Table of Contents (Click&Jump)
Transition Tax under IRC Section 965 Global Intangible Low-Taxed Income(GILTI) Foreign-Derived Intangible Income(FDII) Base Erosion Anti-Abuse Tax(BEAT) Next Steps

As a fundamental shift from prior US law that taxed worldwide profit of US taxpayers, including the profit of non-US subsidiaries upon repatriation, the TCJA moves into a modified territorial system - at least with respect to US corporations with offshore corporate investments.

Specifically, the TCJA allows US C corporation shareholders of specified 10%-owned foreign corporations to take a 100% dividends received deduction, also referred to as participation exemption. This is effective for distributions made after December 31, 2017, and is in lieu of the prior foreign tax credit system utilized by the United States to avoid double taxation.

There’s a one-year holding period requirement and an exclusion for what’s known as hybrid dividends, which are dividends where the foreign corporation receives a deduction or other tax benefit with respect to taxes imposed by any foreign country. With this new exclusion of the income, any foreign taxes paid or accrued on qualifying dividends are no longer creditable or deductible.

As mentioned, only US C corporations may claim the dividends received deduction. Other US taxpayers continue to pay US tax on foreign source dividends. The change to a hybrid territorial system via the dividends received deduction comes with a one-time transition tax, which is covered below.

It’s worth noting that US worldwide taxation continues to apply to offshore branch income of any US taxpayer, including C corporations, which will be taxed in the United States immediately without an exemption. However, a credit for foreign taxes paid or accrued on offshore branch income may reduce the US tax for qualifying taxpayers.

**Word and element location data**
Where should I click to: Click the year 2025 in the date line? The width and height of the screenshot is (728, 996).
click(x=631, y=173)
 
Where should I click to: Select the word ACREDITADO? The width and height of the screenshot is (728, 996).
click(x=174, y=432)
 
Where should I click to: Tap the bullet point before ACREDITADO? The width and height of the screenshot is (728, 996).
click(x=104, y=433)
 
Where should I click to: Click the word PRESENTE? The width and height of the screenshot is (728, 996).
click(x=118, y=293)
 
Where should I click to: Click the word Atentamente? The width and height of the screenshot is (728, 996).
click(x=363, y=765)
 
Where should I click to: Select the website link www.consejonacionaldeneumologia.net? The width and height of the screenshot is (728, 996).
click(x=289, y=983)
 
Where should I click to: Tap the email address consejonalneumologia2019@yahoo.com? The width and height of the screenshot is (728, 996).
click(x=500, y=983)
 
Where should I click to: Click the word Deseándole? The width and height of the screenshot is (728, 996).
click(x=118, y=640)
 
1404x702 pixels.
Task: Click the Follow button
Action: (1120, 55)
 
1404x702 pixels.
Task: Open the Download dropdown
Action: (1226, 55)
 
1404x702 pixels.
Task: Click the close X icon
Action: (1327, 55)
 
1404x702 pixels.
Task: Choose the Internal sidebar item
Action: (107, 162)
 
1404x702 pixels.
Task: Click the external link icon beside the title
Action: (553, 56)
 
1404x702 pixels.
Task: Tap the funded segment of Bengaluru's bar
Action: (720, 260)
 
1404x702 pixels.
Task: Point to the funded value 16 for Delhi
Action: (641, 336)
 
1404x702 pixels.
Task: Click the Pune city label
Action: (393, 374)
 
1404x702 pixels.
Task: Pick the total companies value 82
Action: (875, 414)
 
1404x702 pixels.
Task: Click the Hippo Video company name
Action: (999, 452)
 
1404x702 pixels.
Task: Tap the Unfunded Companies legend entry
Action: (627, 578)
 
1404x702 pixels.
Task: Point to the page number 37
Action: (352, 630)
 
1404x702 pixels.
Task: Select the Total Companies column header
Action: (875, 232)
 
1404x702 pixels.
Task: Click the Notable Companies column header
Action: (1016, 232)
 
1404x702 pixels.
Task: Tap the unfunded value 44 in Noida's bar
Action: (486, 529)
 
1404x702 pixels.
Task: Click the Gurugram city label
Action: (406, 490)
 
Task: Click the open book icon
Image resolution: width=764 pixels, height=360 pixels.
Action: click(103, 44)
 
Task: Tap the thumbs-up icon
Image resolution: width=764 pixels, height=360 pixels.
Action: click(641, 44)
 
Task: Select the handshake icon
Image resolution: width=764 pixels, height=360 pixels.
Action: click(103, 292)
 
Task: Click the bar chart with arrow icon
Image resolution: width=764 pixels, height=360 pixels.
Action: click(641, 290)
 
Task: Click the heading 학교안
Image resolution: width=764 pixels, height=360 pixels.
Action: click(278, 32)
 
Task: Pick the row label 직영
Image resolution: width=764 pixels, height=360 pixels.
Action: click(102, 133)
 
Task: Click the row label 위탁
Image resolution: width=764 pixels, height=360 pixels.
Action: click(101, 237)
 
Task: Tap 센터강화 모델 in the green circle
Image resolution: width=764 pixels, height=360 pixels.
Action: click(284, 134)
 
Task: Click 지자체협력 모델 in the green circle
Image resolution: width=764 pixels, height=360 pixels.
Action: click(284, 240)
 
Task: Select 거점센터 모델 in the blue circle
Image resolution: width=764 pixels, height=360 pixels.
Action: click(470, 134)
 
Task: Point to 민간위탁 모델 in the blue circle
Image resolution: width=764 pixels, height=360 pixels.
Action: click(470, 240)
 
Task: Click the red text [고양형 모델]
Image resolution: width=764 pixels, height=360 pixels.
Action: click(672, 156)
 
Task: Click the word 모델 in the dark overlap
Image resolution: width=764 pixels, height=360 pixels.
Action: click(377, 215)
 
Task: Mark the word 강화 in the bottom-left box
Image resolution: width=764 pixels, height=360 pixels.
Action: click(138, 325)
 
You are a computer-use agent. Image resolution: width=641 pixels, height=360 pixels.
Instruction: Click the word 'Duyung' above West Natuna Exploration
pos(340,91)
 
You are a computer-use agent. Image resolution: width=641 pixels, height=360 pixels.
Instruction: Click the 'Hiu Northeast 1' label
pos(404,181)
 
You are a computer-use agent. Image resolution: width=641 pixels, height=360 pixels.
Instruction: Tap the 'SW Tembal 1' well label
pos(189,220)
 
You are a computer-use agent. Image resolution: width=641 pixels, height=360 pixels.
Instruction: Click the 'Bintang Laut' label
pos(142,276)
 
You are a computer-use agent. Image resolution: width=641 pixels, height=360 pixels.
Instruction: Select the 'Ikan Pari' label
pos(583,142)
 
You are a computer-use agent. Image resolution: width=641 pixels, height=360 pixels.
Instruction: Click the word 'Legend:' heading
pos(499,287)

**Task to complete**
In the passage on the TCJA's shift to a territorial tax system, what holding period requirement applies to the dividends received deduction?

**Output of the task**
A one-year holding period.